# WHAT TO DO
(A) In the book review below, who is named as the author of Confessions of a Scary Mommy?
(B) Reproduce the passage of the book review that begins at the words "If there is" and stops after the words "prizes after all!).".

# PAGE EXCERPT
Several times this week I pulled Confessions of a Scary Mommy out of my purse while having relevant conversations with other moms–at a cocktail party, at dinner, at preschool pick up. I am like the kind lady in the laxative commercial: “Constipated? Here’s what I use!”
If there is one thing that’s true of my parenting style it is this–I do it free fall. Although I own many (oh God so many), parenting books do not work and have only made me question every bedtime, mealtime, stroller-time decision I have ever made. I do not use them and I don’t recommend them. There.
This is different. Jill Smokler, the preeminent “Scary Mommy” from her now-infamous website, has written down our thoughts–that is if you are like Jill and me and you have no issues with toddler ear wax, cleaning butts with ice-cold baby wipes, and letting the other moms win all the mommy “prizes” (jokes on you gals, there actually ARE no prizes after all!).
So when the discussion with a dear mommy friend about having done tequila shots on the beach during spring breaks turns to how on earth are we going to survive having little kids who won’t listen to a goddamn thing we say and even worse: what will we do when they grow up into real people who no longer want to cling endlessly to our legs, arms, heads and hands… What else can I do but consult a real expert? As Jill says, when one no longer needs to lug a diaper bag, “I can actually get away with just carrying a clutch during short outings.”

# MATERIAL
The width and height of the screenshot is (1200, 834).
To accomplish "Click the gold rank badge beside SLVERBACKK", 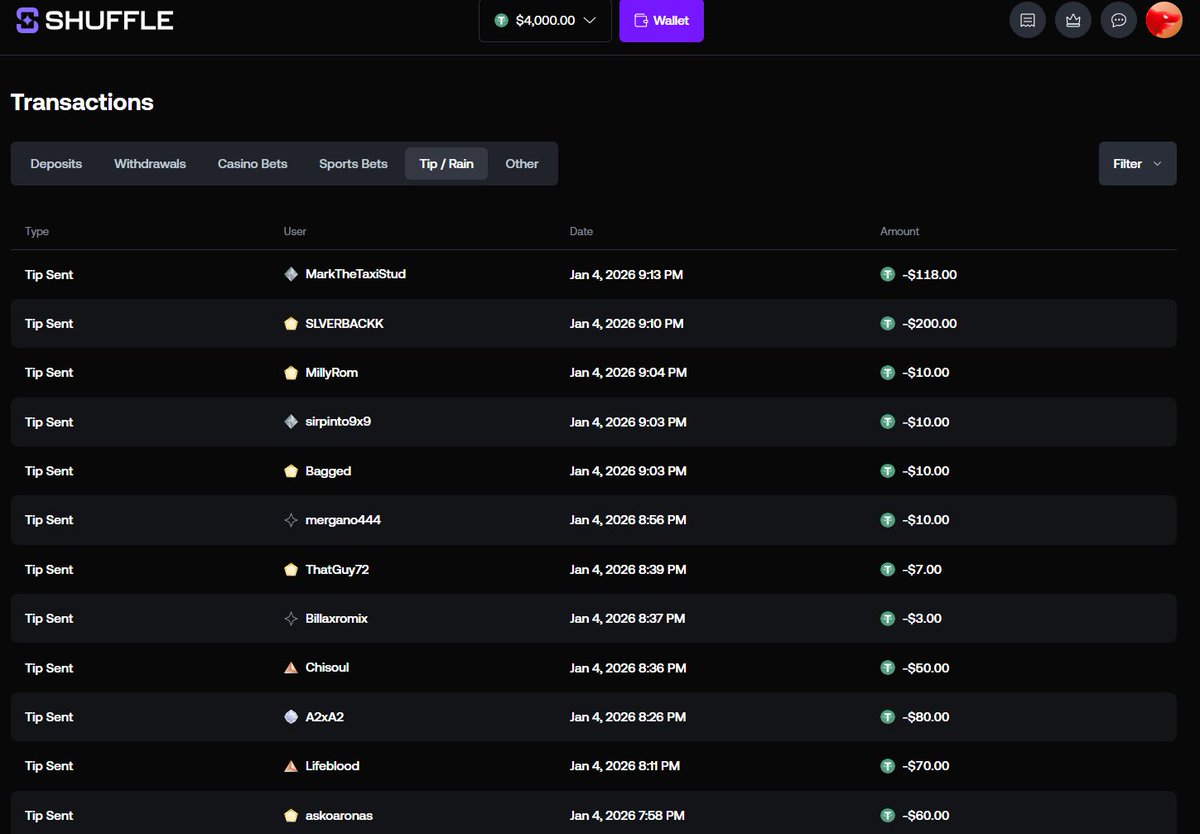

# RESPONSE LIST
(A) Jill Smokler

(B)
If there is one thing that’s true of my parenting style it is this–I do it free fall. Although I own many (oh God so many), parenting books do not work and have only made me question every bedtime, mealtime, stroller-time decision I have ever made. I do not use them and I don’t recommend them. There.
This is different. Jill Smokler, the preeminent “Scary Mommy” from her now-infamous website, has written down our thoughts–that is if you are like Jill and me and you have no issues with toddler ear wax, cleaning butts with ice-cold baby wipes, and letting the other moms win all the mommy “prizes” (jokes on you gals, there actually ARE no prizes after all!).